Impacts of Oil Spill Disasters on Marine Habitats and Fisheries in North America
Alford, J. B., C. G. Green, and M. S. Peterson.  2014.  Impacts of Oil Spill Disasters on Marine Habitats and Fisheries in North America, J.B. Alford, C.G. Green, and M.S. Peterson (eds.). CRC Press/Taylor and Francis Group, Boca Raton, Florida.

Abstract:
The 2010 Deepwater Horizon (DWH) oil spill was one of the largest maritime disasters in the world (McNutt et al. 2011, NAS 2013). Even the most conservative estimate of leaked oil from DWH makes it the most extensive oil disaster ever to occur in a North American marine environment (see Figure 1, this chapter).

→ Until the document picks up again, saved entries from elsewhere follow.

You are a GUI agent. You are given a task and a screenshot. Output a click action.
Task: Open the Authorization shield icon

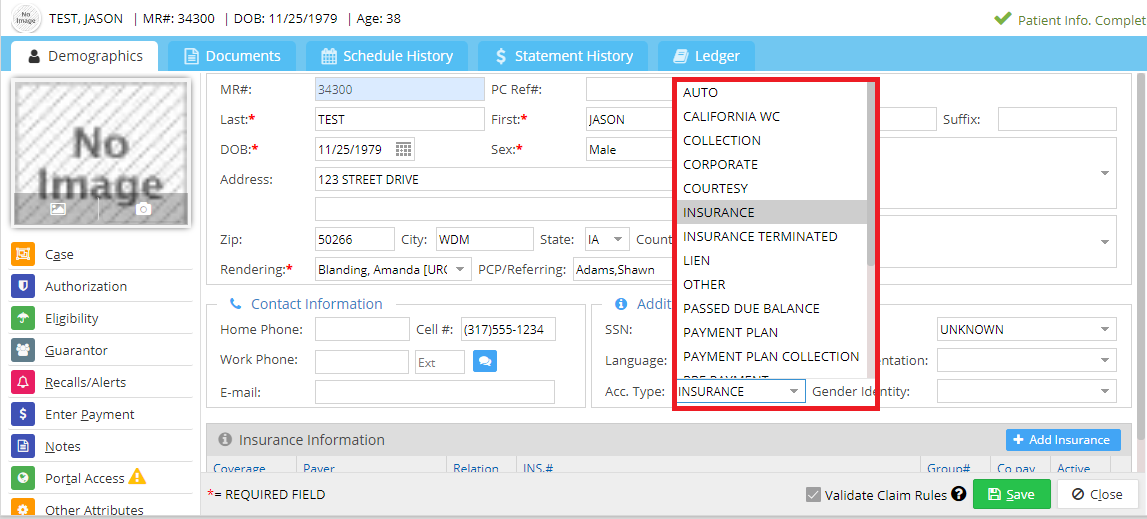tap(23, 286)
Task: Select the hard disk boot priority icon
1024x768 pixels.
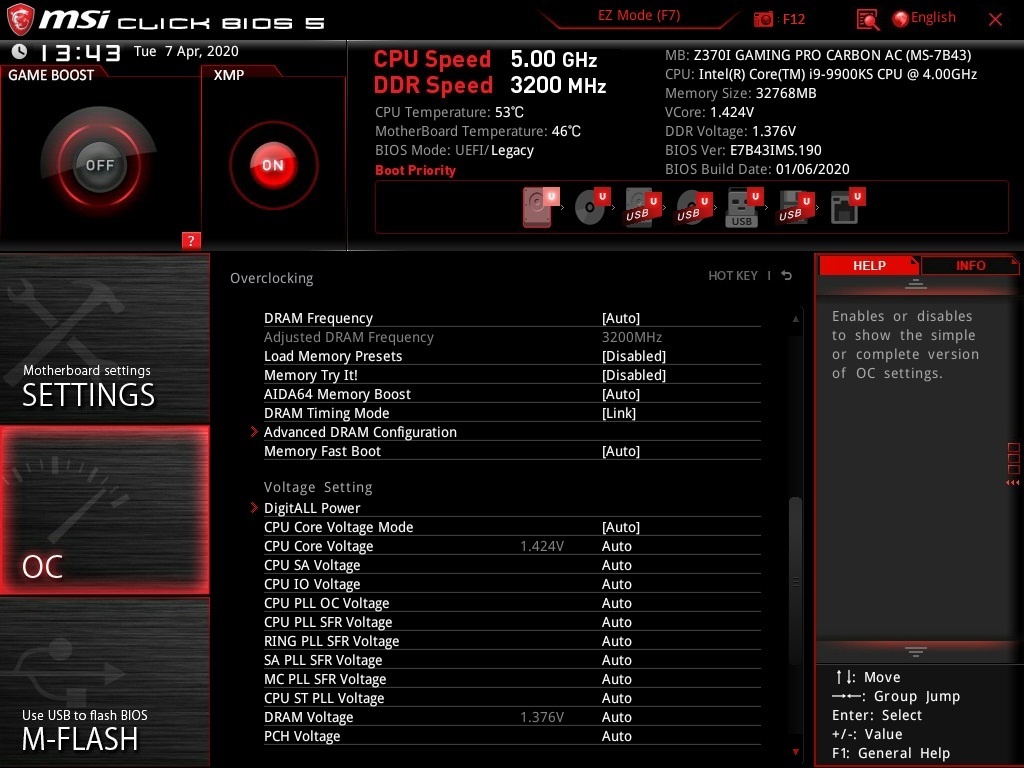Action: click(x=539, y=207)
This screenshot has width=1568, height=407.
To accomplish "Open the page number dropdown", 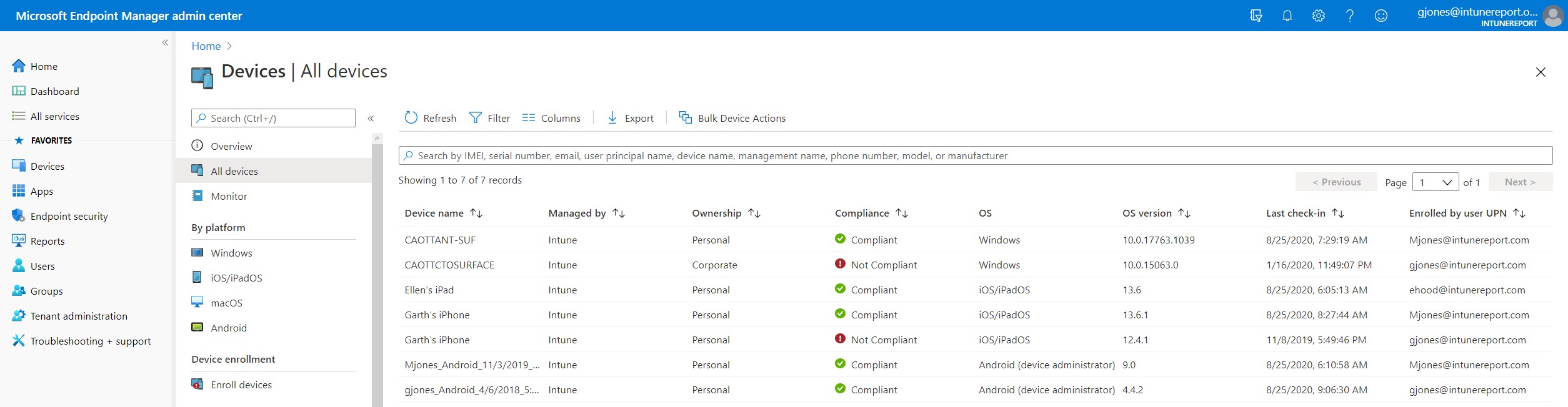I will [1435, 182].
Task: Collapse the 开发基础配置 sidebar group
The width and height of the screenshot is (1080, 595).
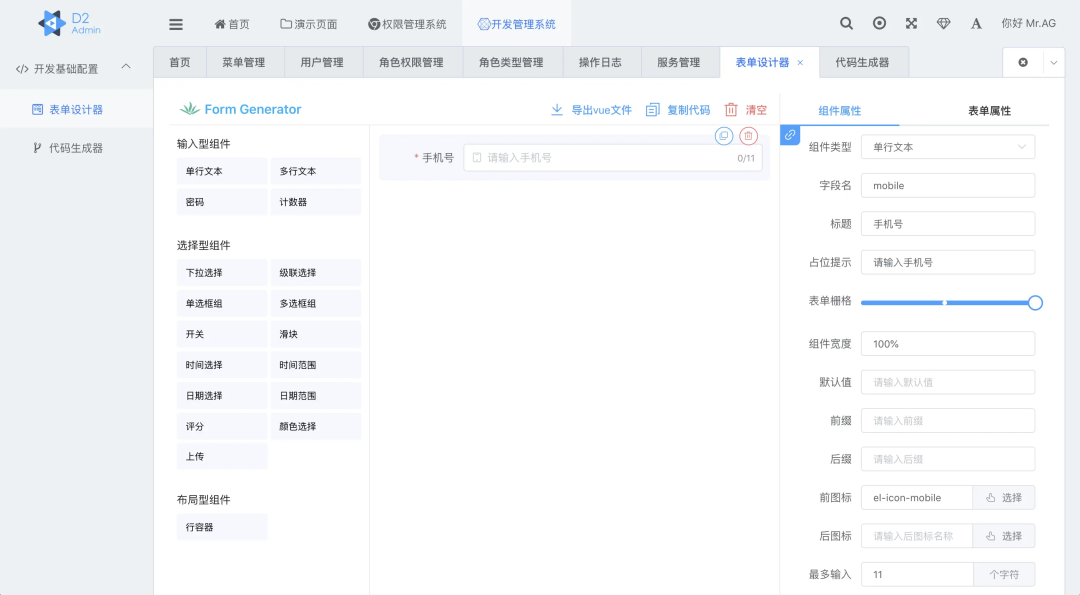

An estimated 794 Million L to 1.11 Billion L of crude oil leaked into the northern Gulf of Mexico for 84 days. The estimated peak flow was 155,200,000 L/day (Ryerson et al. 2012). At its maximum, the surface expression of the discharge covered 62,159 km2 (Norse and Amos 2010). This response included the release of 2.9 Million L of the dispersant Corexit® (Place et al. 2010), which was applied at the surface and injected at the leaking wellhead 1500 m below the surface. Doubtless, there was great concern that ecosystem services to the Gulf of Mexico, and to human interests far beyond the region, could be dramatically curtailed (NAS 2013). At the 2010 American Fisheries Society (AFS) meeting in Pittsburgh, Pennsylvania, a symposium was convened to address the response, recovery and research efforts initiated by state and federal agencies following this historic spill. Subsequently, the editors of this book organized another symposium at the 2011 AFS meeting in Seattle, Washington, this time bringing in experts researching the Exxon Valdez, Ixtoc I and DWH spills to discuss impacts to coastal fisheries resources following such large-scale oil disasters. This book contains recent research findings and reviews of spill related science as it pertains to North American marine fisheries and their habitats. There are three major sections: (1) ecotoxicology of oil and oil-related compounds to fishes, (2) impacts of oil and oil response measures to coastal habitats, primarily that of salt marsh vegetation, and (3) short- and long-term impacts of oil to fish and shellfish populations and communities.